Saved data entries
---------------

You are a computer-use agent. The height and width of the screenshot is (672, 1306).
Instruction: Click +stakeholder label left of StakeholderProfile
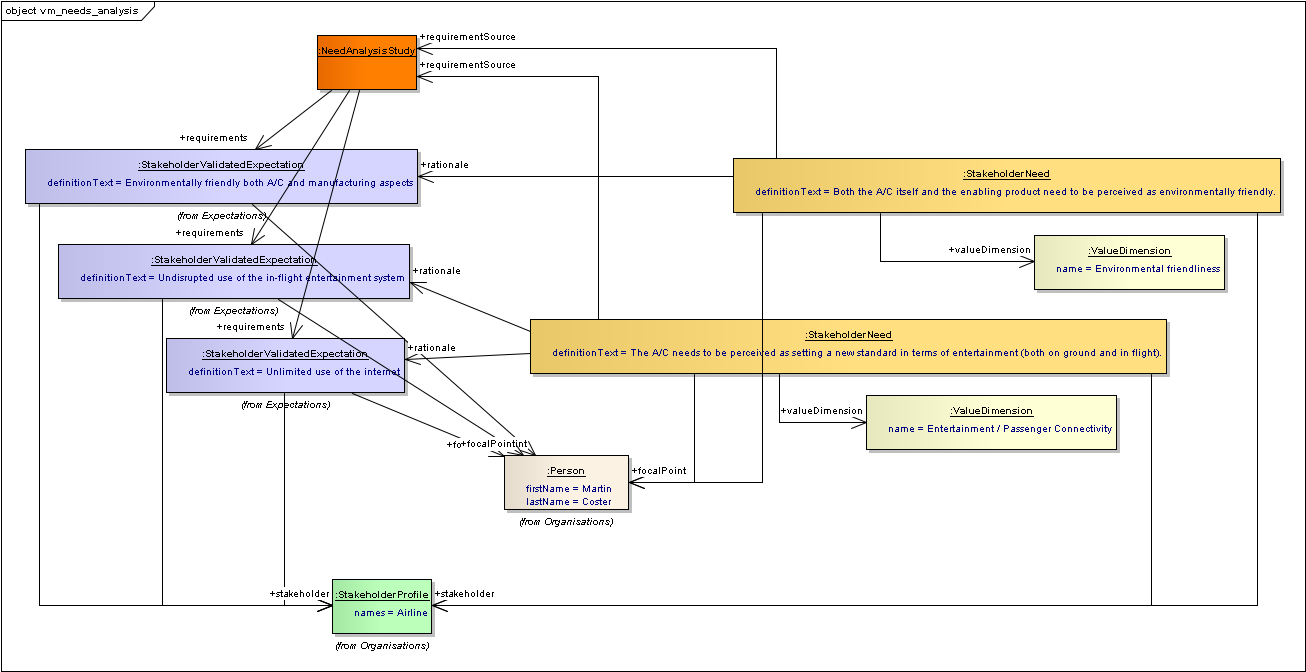pos(299,594)
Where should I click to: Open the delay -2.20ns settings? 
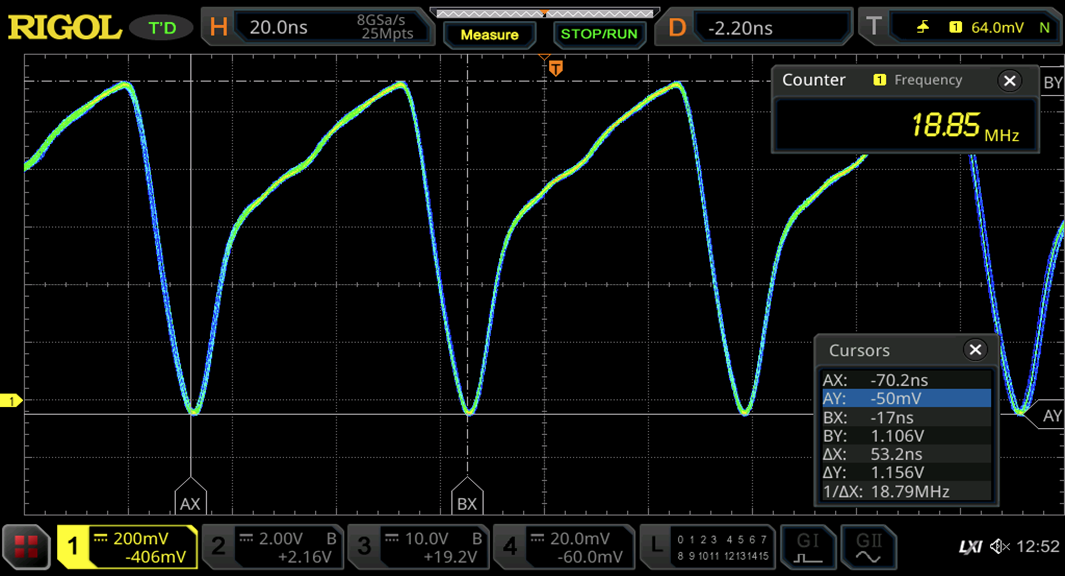(754, 27)
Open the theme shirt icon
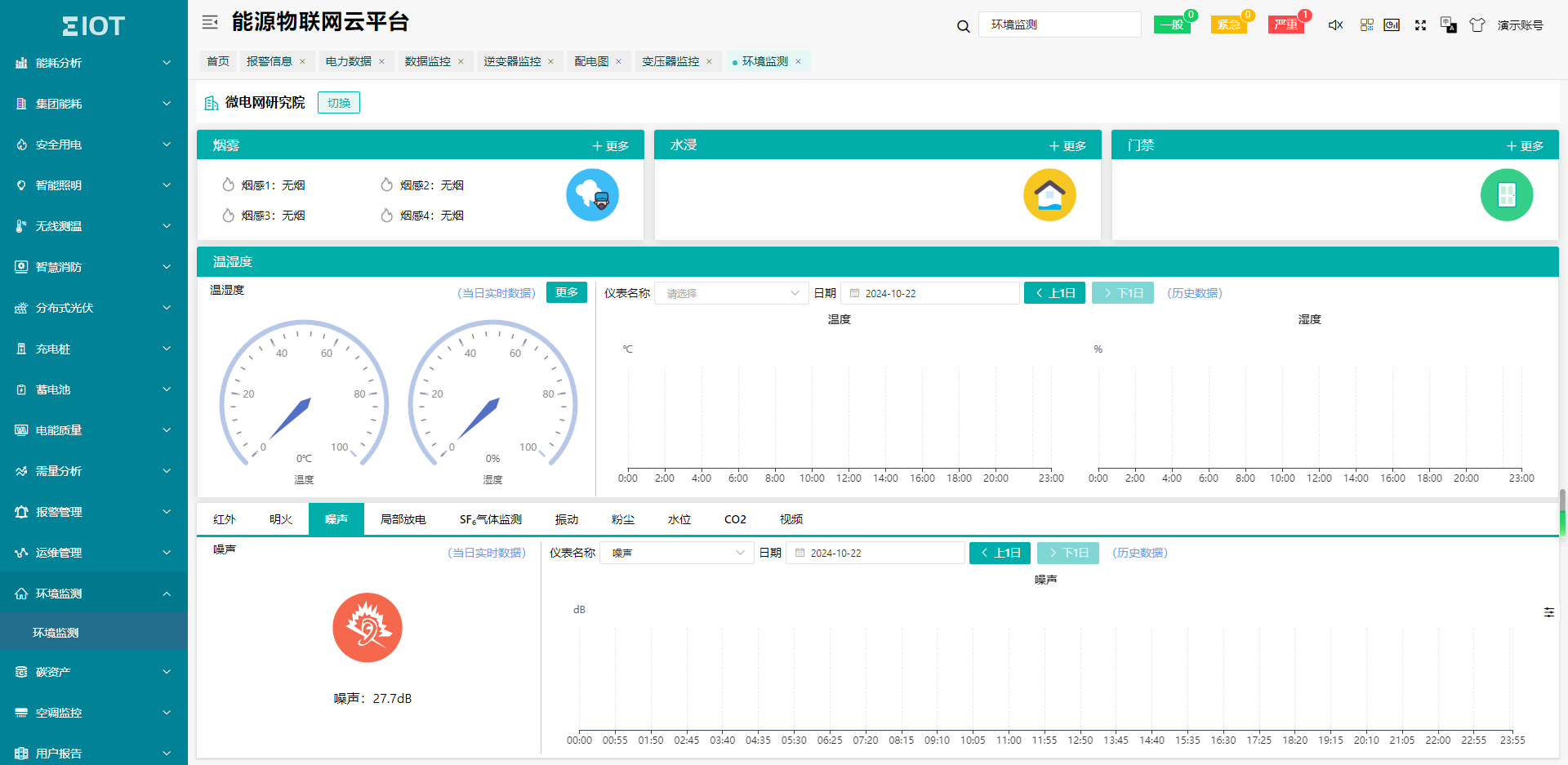The height and width of the screenshot is (765, 1568). click(x=1477, y=25)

---------------

_What this task involves:_ For this exercise, please reproduce the records above exactly and drop the images.

_Response below:_
You are a computer-use agent. The height and width of the screenshot is (672, 1306).
Instruction: Click +stakeholder label left of StakeholderProfile
pos(299,594)
Where should I click to: Open the delay -2.20ns settings? 
(754, 27)
Open the theme shirt icon
The height and width of the screenshot is (765, 1568). click(x=1477, y=25)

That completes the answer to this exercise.